GPU Evaluation (INT8)
- ✓ Full test set: 427 images
- ✓ Establishes performance baseline
- ✓ Confusion matrix: ground truth
- ✓ Execution: parallel, optimized
ESP32 Evaluation (INT8)
- ✓ Representative subset: 50 images
- ✓ Validates embedded deployment
- ✓ Checks decision equivalence
- ✓ Execution: serial, hardware-native
Validation: Decision Equivalence
Predictions on representative subset match perfectly across GPU and ESP32. Identical confusion matrices confirm successful deployment. Quantization artifacts do not break decision logic.
Result: Embedded INT8 deployment validated. Model decisions are consistent and reliable on ESP32.
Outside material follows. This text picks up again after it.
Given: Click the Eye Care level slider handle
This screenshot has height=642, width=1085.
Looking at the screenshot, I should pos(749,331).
GPU Full Test Set Evaluation
Complete test set (100% of evaluation data) processed on GPU with INT8 quantization applied. This establishes the ground truth performance baseline and statistical accuracy across the full problem domain.
True model performance: measured on complete dataset
Representative Subset Evaluation
A carefully selected subset of the full test set is evaluated on both GPU (INT8) and ESP32 (INT8). This enables direct comparison of predictions across platforms without overwhelming embedded memory constraints.
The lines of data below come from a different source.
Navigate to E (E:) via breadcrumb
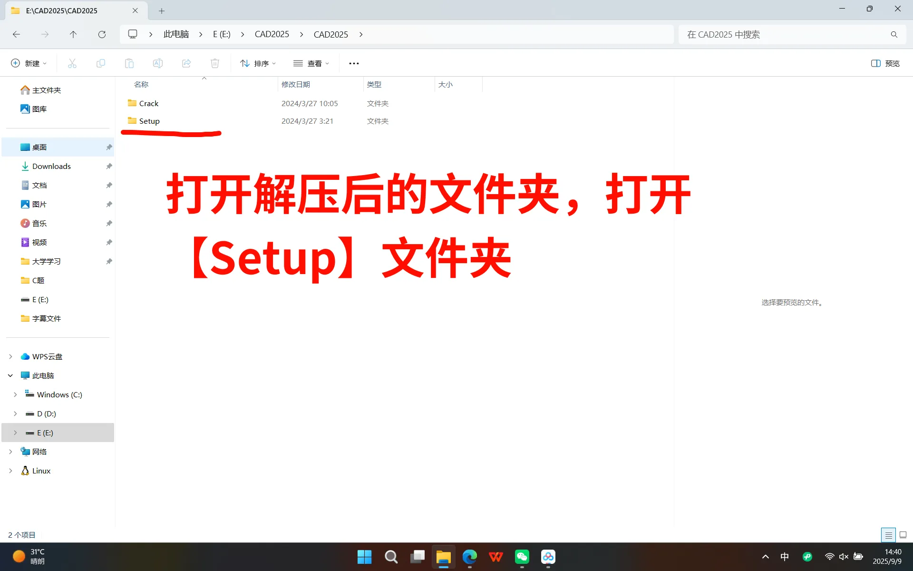221,34
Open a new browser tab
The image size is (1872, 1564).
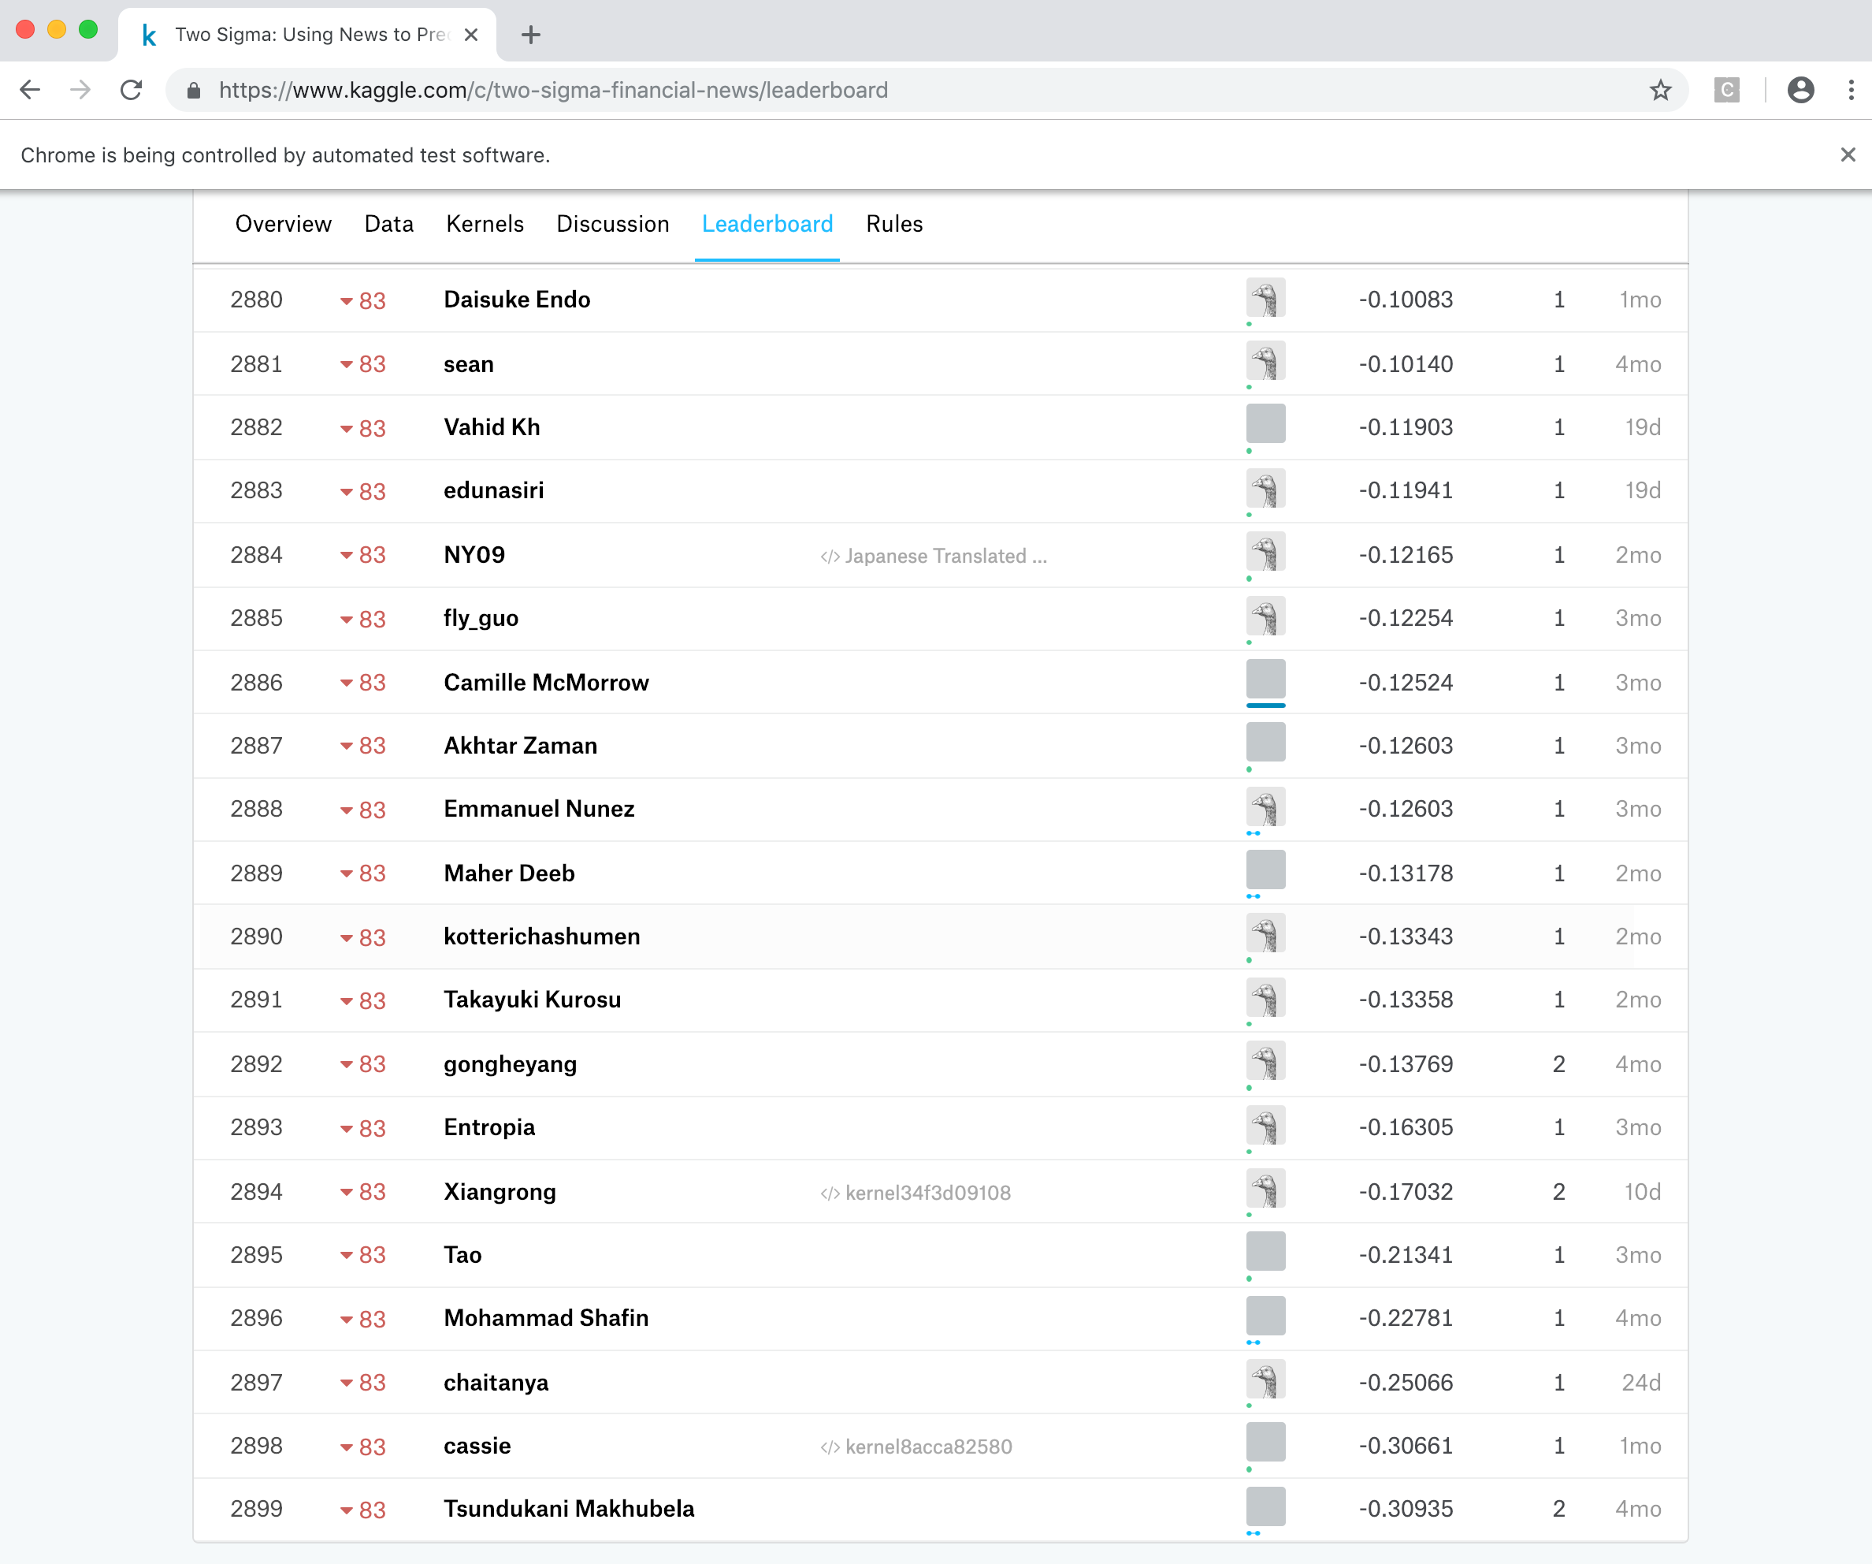pos(530,35)
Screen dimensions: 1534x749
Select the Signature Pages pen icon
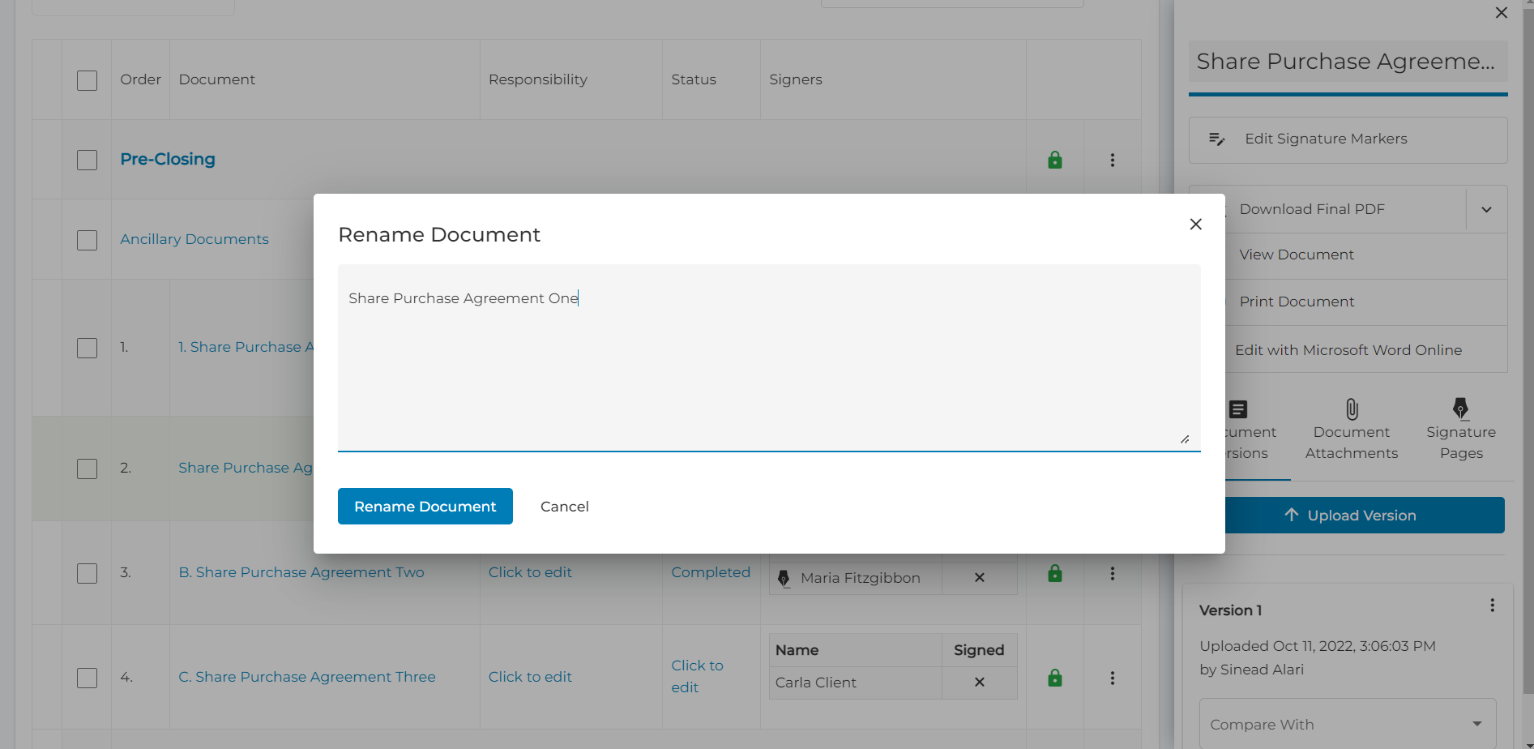[x=1461, y=409]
Deployment validation: identical predictions confirm equivalence
Key Validation Principle
Identical prediction counts across GPU (INT8) and ESP32 (INT8) on the representative subset confirm successful quantized deployment. Mismatch would indicate hardware-specific inference behavior requiring investigation.
Full Test Set
| True \ Pred | Rock | Paper | Scissors |
|---|---|---|---|
| Rock | 124 | 1 | 3 |
| Paper | 0 | 146 | 0 |
| Scissors | 3 | 0 | 150 |
Predicted →
True Label ↓
This matrix reflects full statistical performance across 427 test samples. Counts represent prediction distribution on GPU.
Subset Equivalence
| True \ Pred | Rock | Paper | Scissors |
|---|---|---|---|
| Rock | 13 | 0 | 0 |
| Paper | 0 | 16 | 0 |
| Scissors | 1 | 0 | 20 |
Predicted →
True Label ↓
Interpretation: This confusion matrix represents 50 samples from the representative subset evaluated identically on GPU and ESP32 with INT8 quantization applied to both. Identical prediction counts confirm functional equivalence after quantization and embedded deployment.
Validation Status: Predictions match across platforms, validating that the quantized model maintains decision integrity in embedded execution.
Representative subset of ESP32 inference logs (shown: 20 of 50). Each line logs per-image predictions with confidence, latency, and match status (✓ correct, ✗ mismatch).Confidence values are shown for inspection only and are not used in confusion matrix metrics. Classification decisions are determined by argmax of INT8 quantized outputs.
Quantization Works—With Validation
Quantized CNNs can preserve decision boundaries when deployed correctly. Post-training INT8 quantization reduces model size dramatically while maintaining classification integrity across platforms.
Embedded ML Prioritizes Correctness
Embedded evaluation focuses on decision equivalence and correctness, not scale or speed. Representative subset validation is sufficient to confirm deployment success—statistical completeness is secondary to functional verification.
Deployment Discipline Matters
This project demonstrates end-to-end deployment discipline: from training to quantization to hardware validation. Success is not measured by achieving near-research performance on limited hardware, but by systematically proving correctness through careful measurement and documentation.
Conclusion: Embedded machine learning is not a constrained form of research ML, but a separate engineering discipline defined by different assumptions, failure modes, and validation strategies. This project shows that, when treated as such, production-quality CNN inference on microcontrollers is not only feasible, but reproducible, reliable, and auditable.